───── MATERIAL ─────

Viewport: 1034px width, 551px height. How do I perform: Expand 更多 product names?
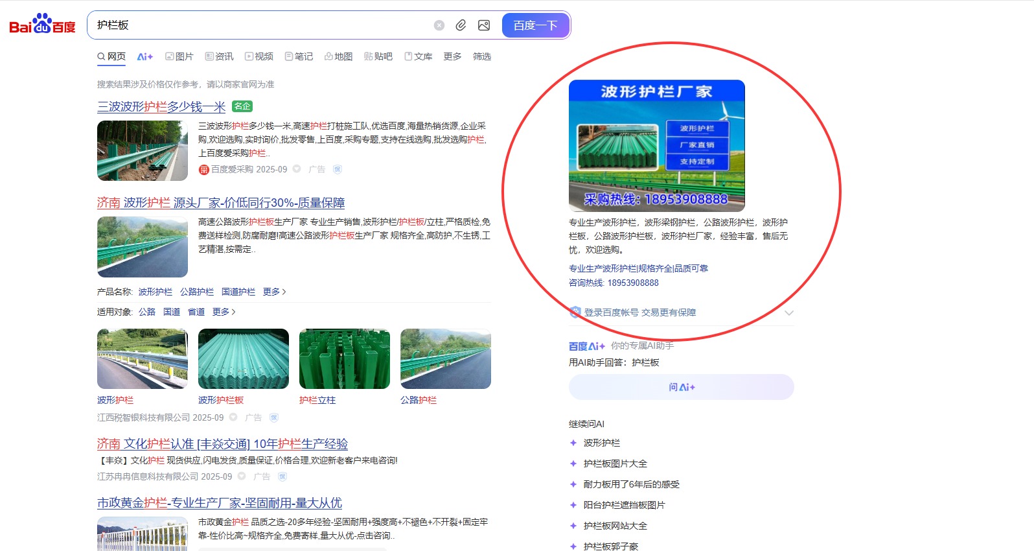pyautogui.click(x=274, y=292)
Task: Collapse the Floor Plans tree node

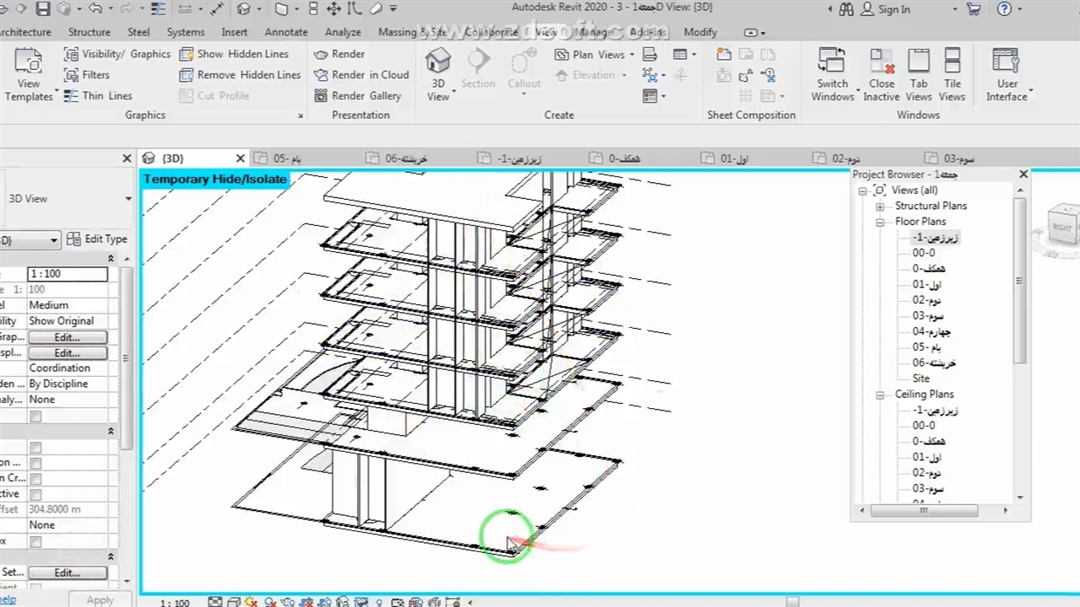Action: tap(879, 223)
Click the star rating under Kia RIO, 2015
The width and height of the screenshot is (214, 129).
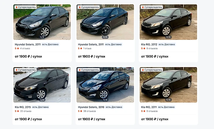pyautogui.click(x=17, y=111)
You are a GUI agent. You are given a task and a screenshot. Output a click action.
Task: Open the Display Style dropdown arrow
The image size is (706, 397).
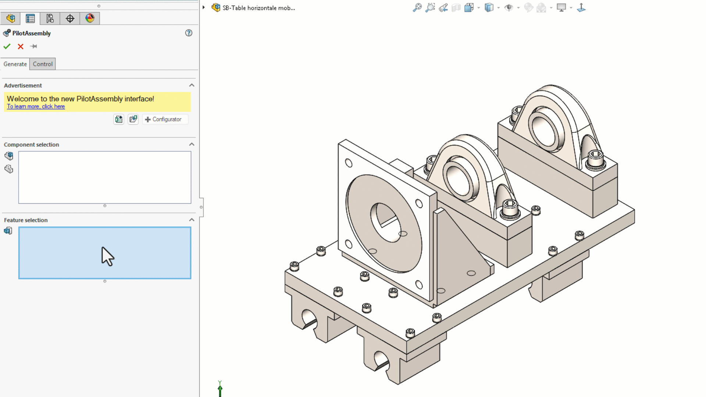pyautogui.click(x=498, y=8)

─────

DIRECTION:
Format the entries as a numbered list, starting at the line that contains "You are a GUI" and running through the last line of the entries. Skip any blank lines and leave the pictures out.

EXERCISE RESULT:
1. You are a GUI agent. You are given a task and a screenshot. Output a click action.
2. Task: Open the Display Style dropdown arrow
3. The image size is (706, 397).
4. pyautogui.click(x=498, y=8)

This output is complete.